Former Goldman Sachs trader Matthew Taylor departs Manhattan Federal Court in New York

Matthew Taylor, a former Goldman Sachs banker, has pleaded guilty to wire fraud for hiding $8.3bn in futures positions he was not authorised to make.

Mr Taylor surrendered to the Federal Bureau of Investigation on Wednesday and entered his guilty plea as part of deal with the government later that morning.

The criminal charge mirror civil allegations filed last year by the Commodity Futures Trading Commission.

The CFTC alleged over seven days in November 2007 and December 2007, while working for Goldman Sach, Mr Taylor concealed the size, risk and losses associated with positions he took in the S&P 500 e-mini futures contract.

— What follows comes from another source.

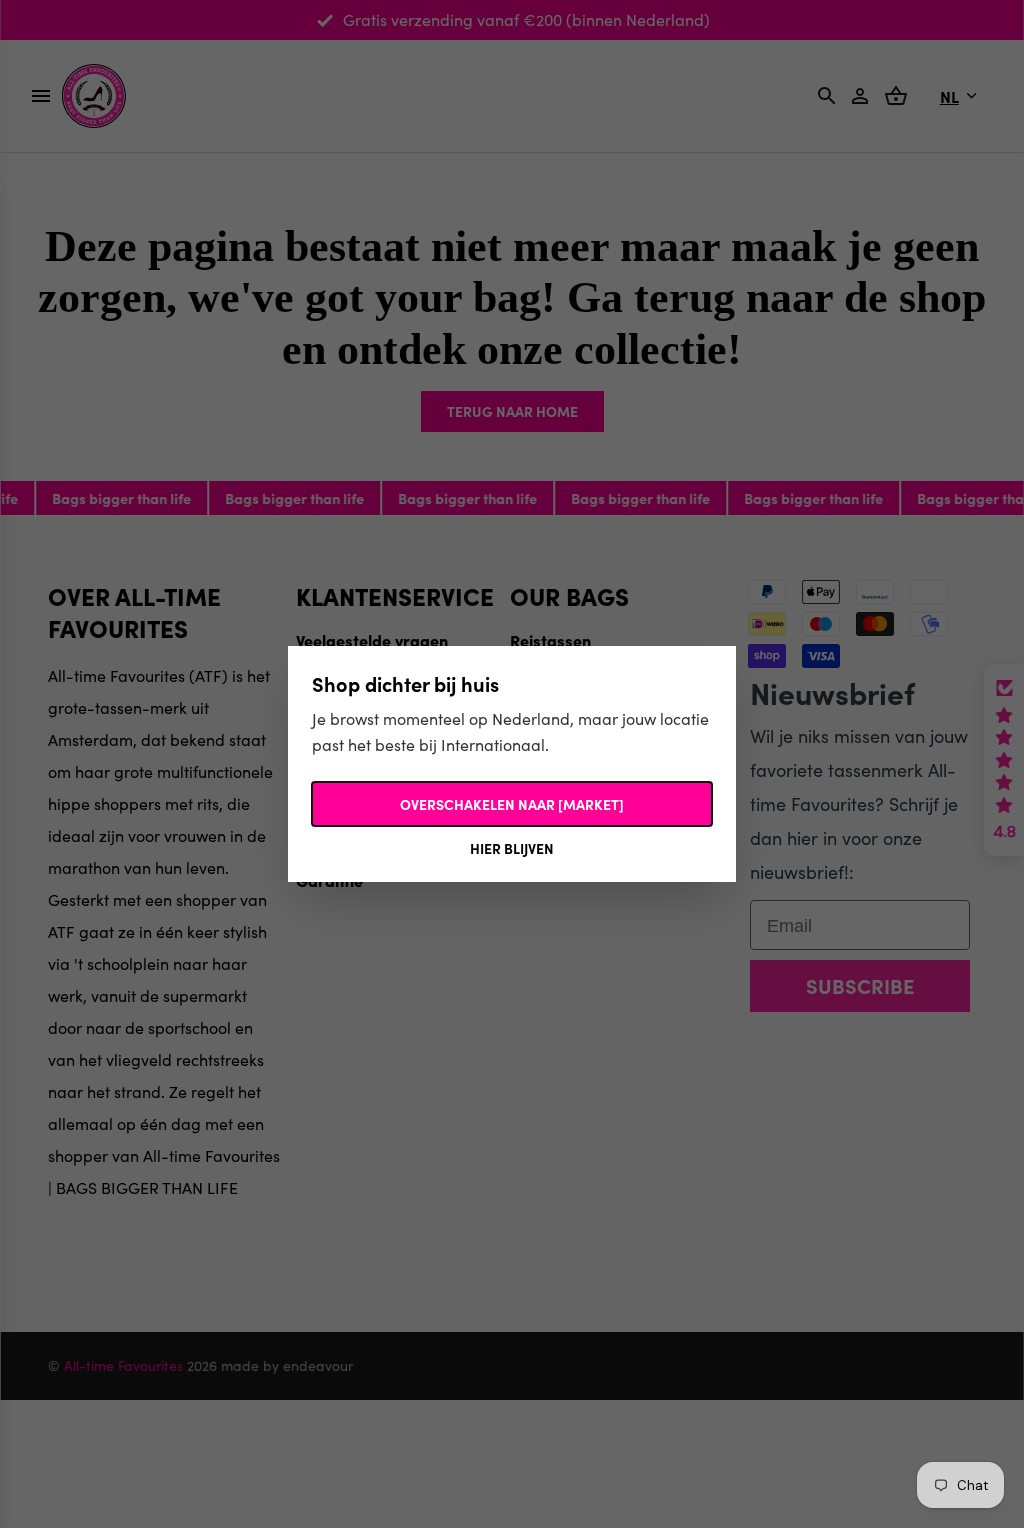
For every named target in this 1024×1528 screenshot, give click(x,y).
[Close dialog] (876, 570)
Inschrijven (707, 890)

When confronted by trading disparities, authorities say, Mr Taylor initially misled Goldman personnel.

Mr Taylor was released on bond and is set to be sentenced on July 26.

“The unfortunate events of late 2007 were an aberration,” said Tom Rotko, Mr Taylor’s attorney. “He looks forward to the opportunity to put this behind him and resume what has otherwise been a productive and exemplary life.”

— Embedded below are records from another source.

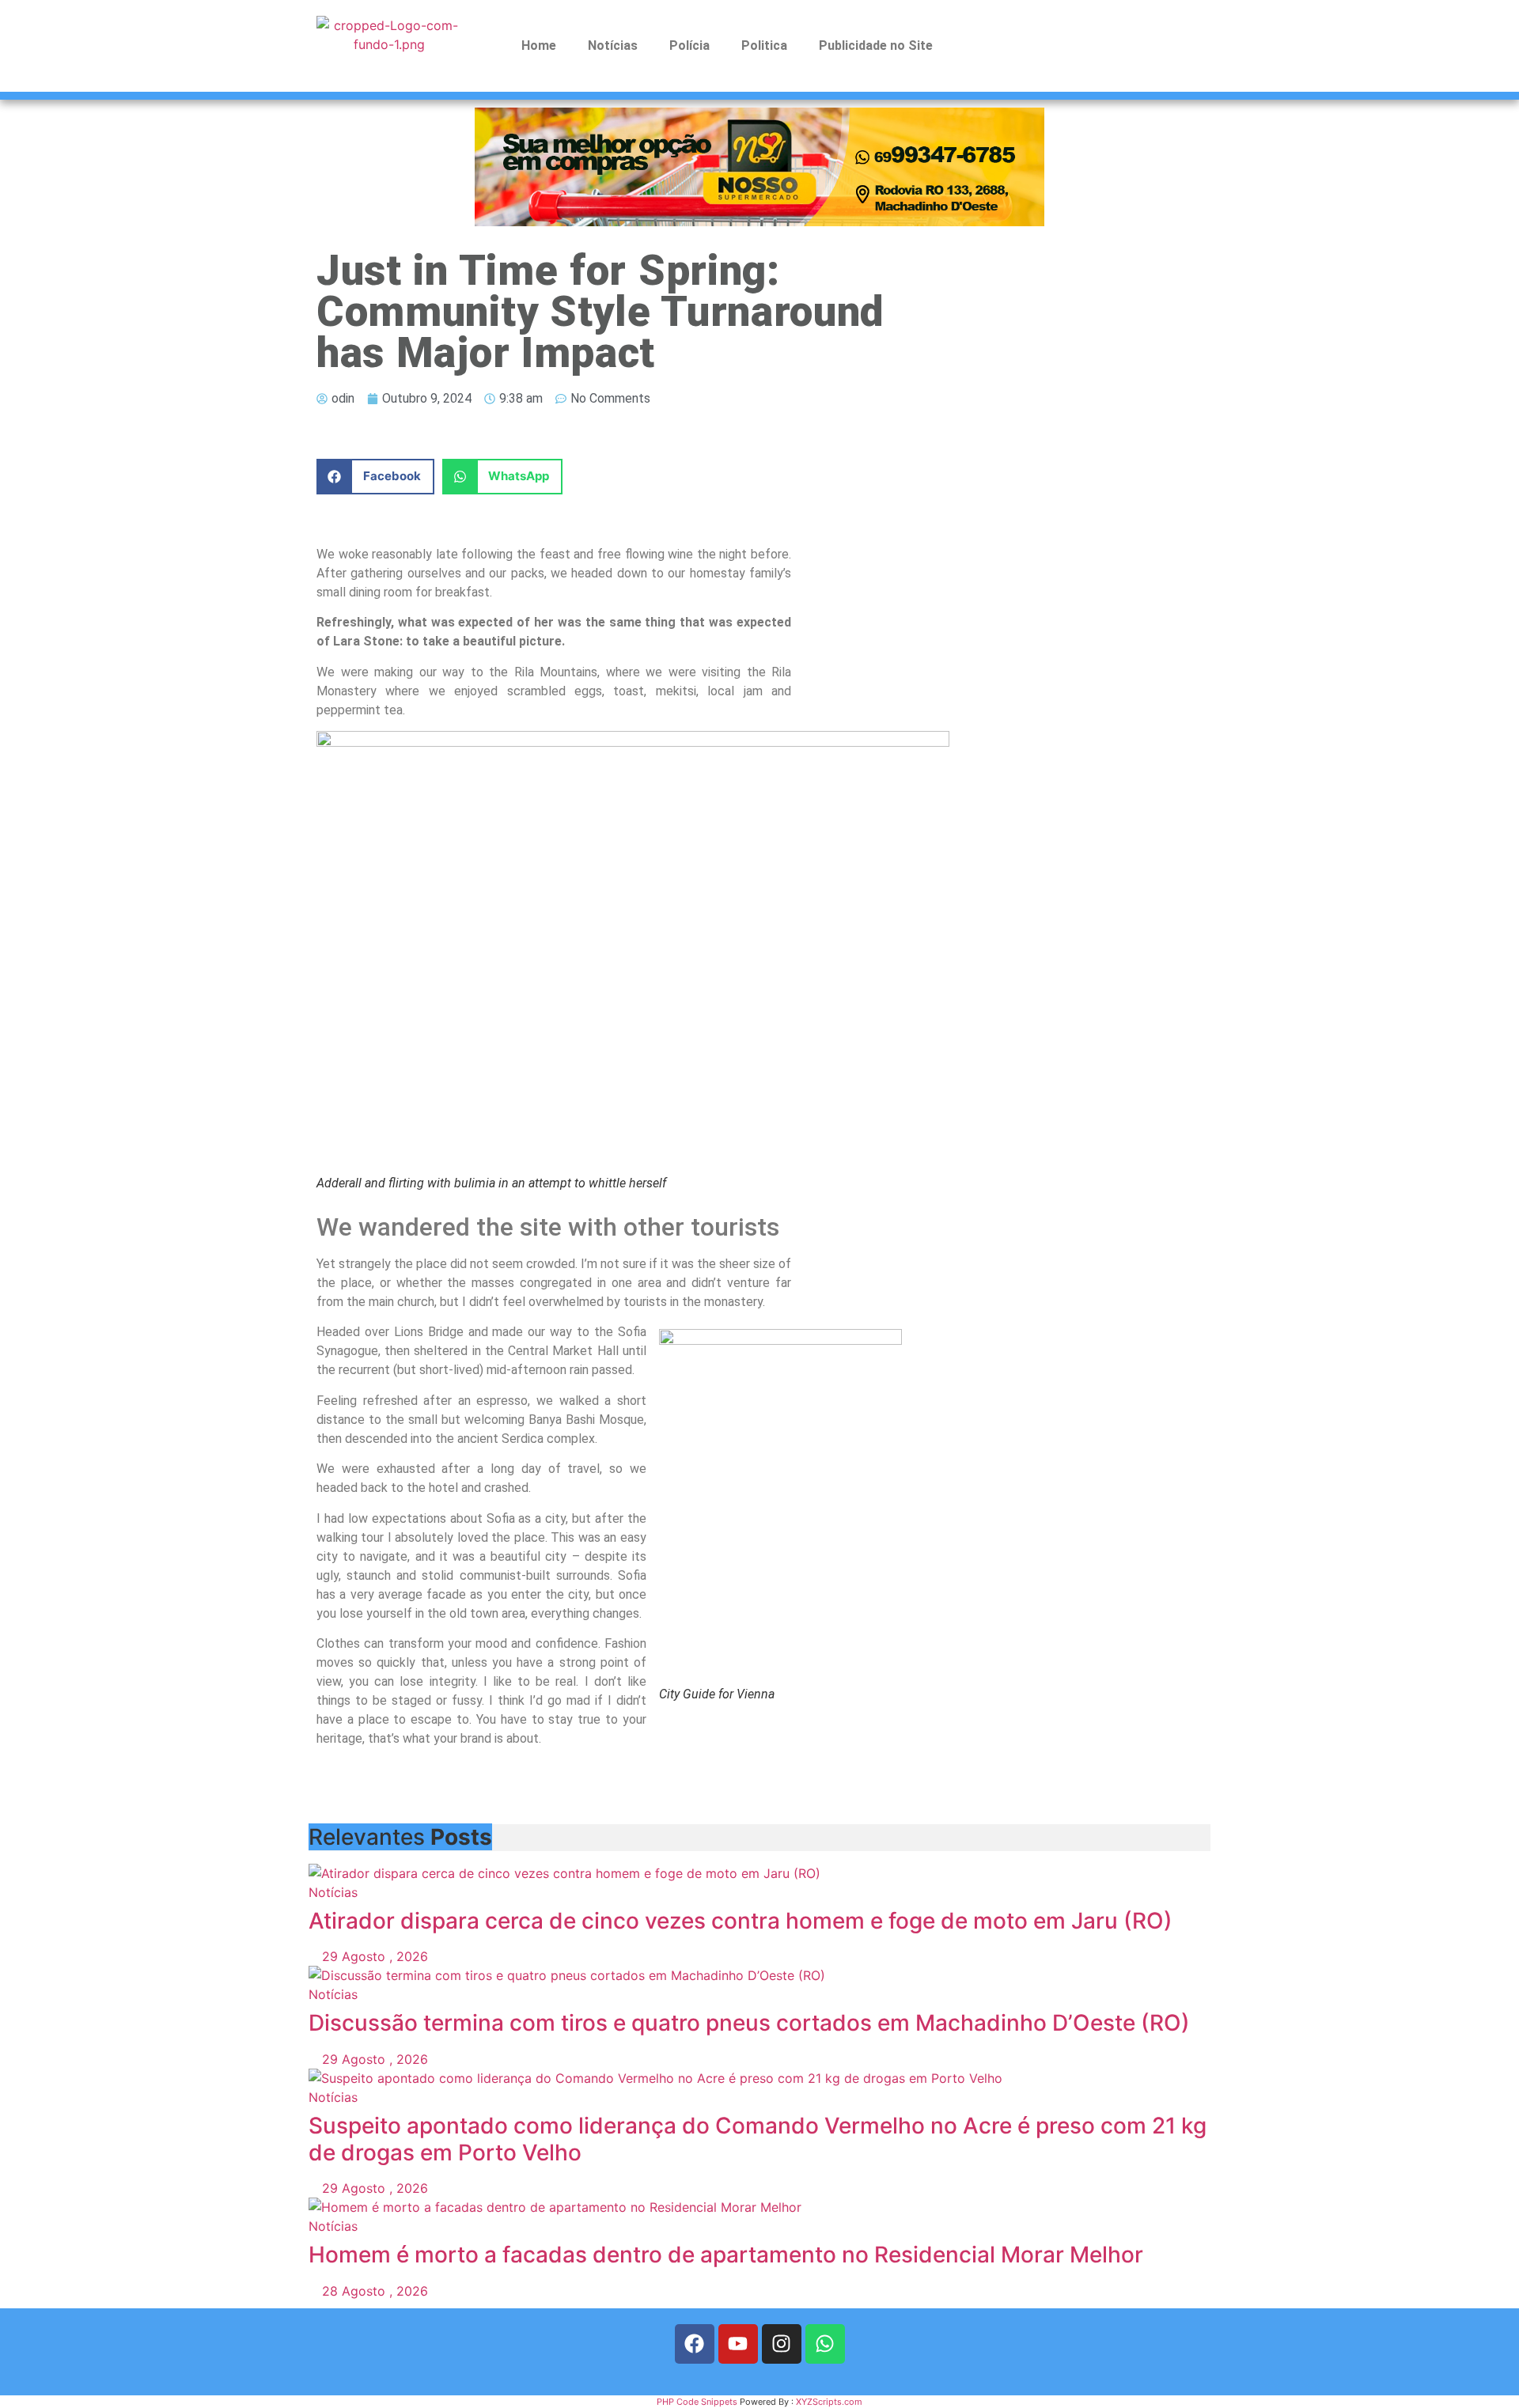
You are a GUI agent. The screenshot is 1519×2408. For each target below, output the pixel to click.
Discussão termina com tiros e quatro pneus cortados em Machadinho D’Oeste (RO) (749, 2022)
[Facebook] (694, 2344)
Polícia (689, 45)
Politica (764, 45)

At the time of the alleged trading, Mr Taylor entered false trades in an internal bank system that bypassed the Chicago Mercantile Exchange, where the contract is traded, according to the CFTC.

As Mr Taylor increased the size of his position in the e-mini futures contracts on December 13, 2007 that ultimately reached $8.3bn, the CFTC alleges, he “periodically adjusted the size and price of his manual fabricated trades” to ensure his position remained hidden

In one instance, the CFTC said, Mr Taylor placed a real trade of 34,604 e-mini futures contracts that day. He then manually entered a fabricated sale of 33,000 contracts. The false sale had the effect of appearing to reduce Mr Taylor’s e-mini positions from 37,104 contracts to 4,104 contracts, according to the CFTC.

Goldman said its internal controls identified the allegedly fabricated trades the following day and subsequently dismissed Mr Taylor. Goldman said the alleged scheme had no impact on customer funds. When Goldman unwound the trades the firm’s overall loss from the alleged scheme totalled $118m.

Authorities allege when questioned about the trades by Goldman personnel, Mr Taylor mislead them stating the $8.3bn position was a “booking issue”.

Goldman agreed to pay $1.5m to the CFTC last year for failing “certain aspects of risk management.”

Goldman disclosed in regulatory filings that Mr Taylor was dismissed for building an “inappropriately large” proprietary trading position. The CFTC cited Goldman for failing to inform the National Futures Association and CFTC that Mr Taylor attempted to conceal that position with false trades until the CFTC opened its investigation.

Three months after Goldman dismissed Mr Taylor he was hired by Morgan Stanley, according to regulatory filings.

Mr Taylor left Morgan Stanley last July. A person familiar with the matter said it was unrelated to his trading at Goldman. The CFTC sued Mr Taylor in November seeking a $130,000 penalty.